> **Instructions for the task**
Set out the lines as a Markdown table with the columns No. and Text, beginning at the line that contains "Open 首选项 preferences button" and continuing through the last of the lines. Omit blank lines and leave the pictures out.

BEGIN Record excerpts

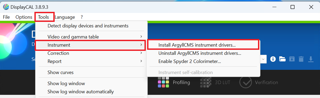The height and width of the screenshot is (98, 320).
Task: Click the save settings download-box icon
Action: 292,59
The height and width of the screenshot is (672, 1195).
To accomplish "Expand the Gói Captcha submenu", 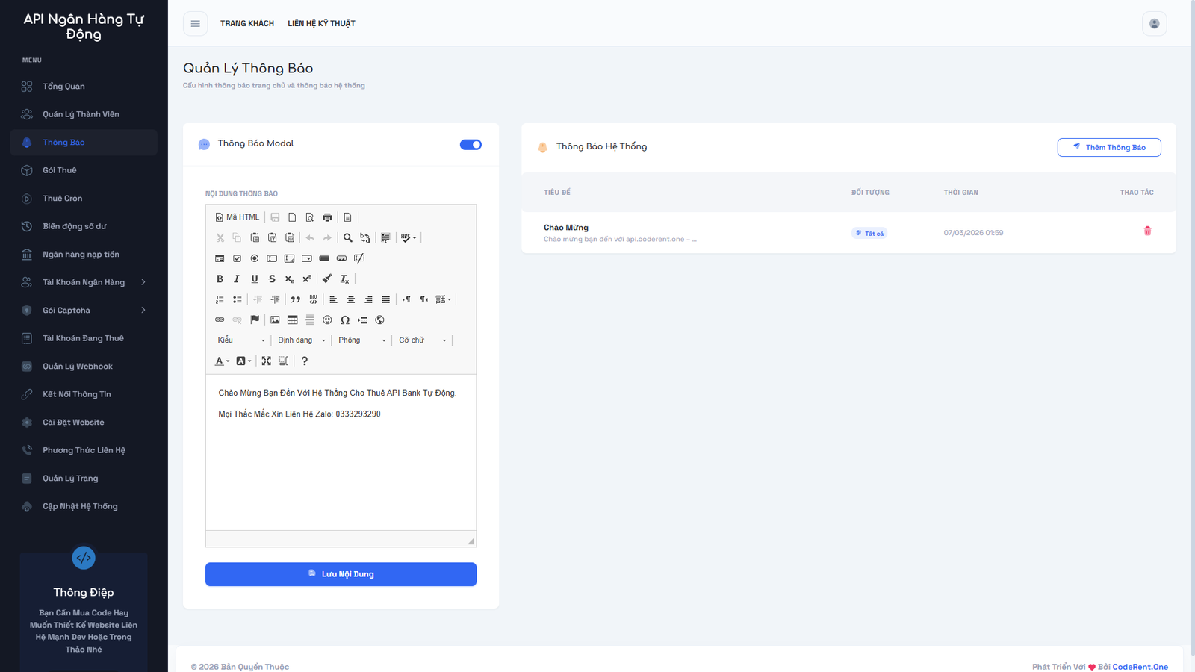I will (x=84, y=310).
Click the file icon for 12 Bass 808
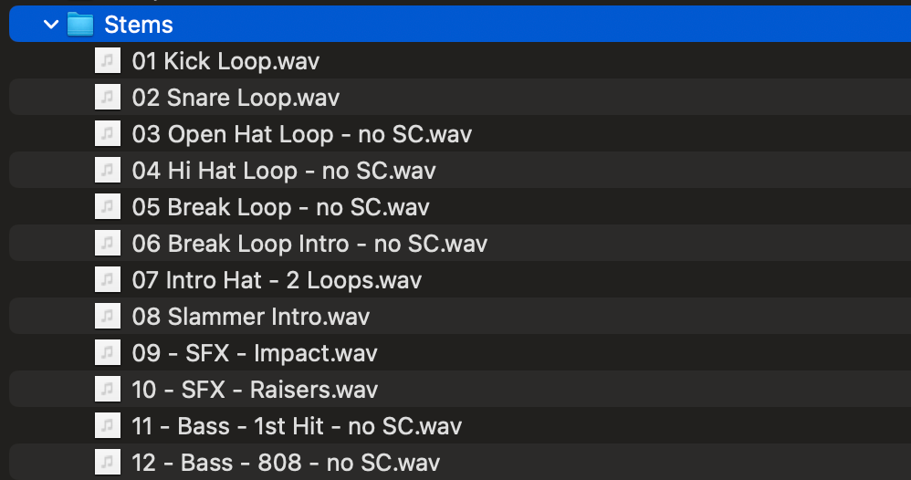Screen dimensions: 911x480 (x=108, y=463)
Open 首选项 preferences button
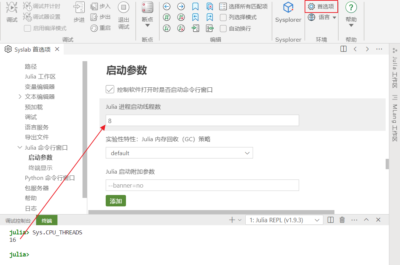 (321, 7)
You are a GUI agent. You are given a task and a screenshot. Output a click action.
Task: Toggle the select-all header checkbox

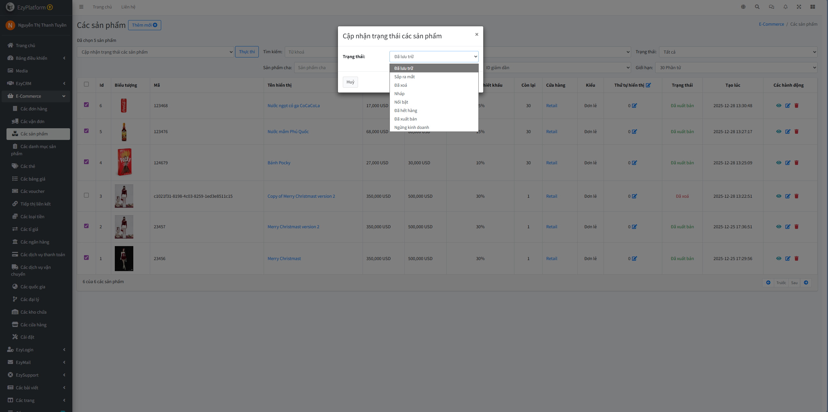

END Record excerpts

> **The completed task**
| No. | Text |
|---|---|
| 1 | Open 首选项 preferences button |
| 2 |  (321, 7) |
| 3 | You are a GUI agent. You are given a task and a screenshot. Output a click action. |
| 4 | Task: Toggle the select-all header checkbox |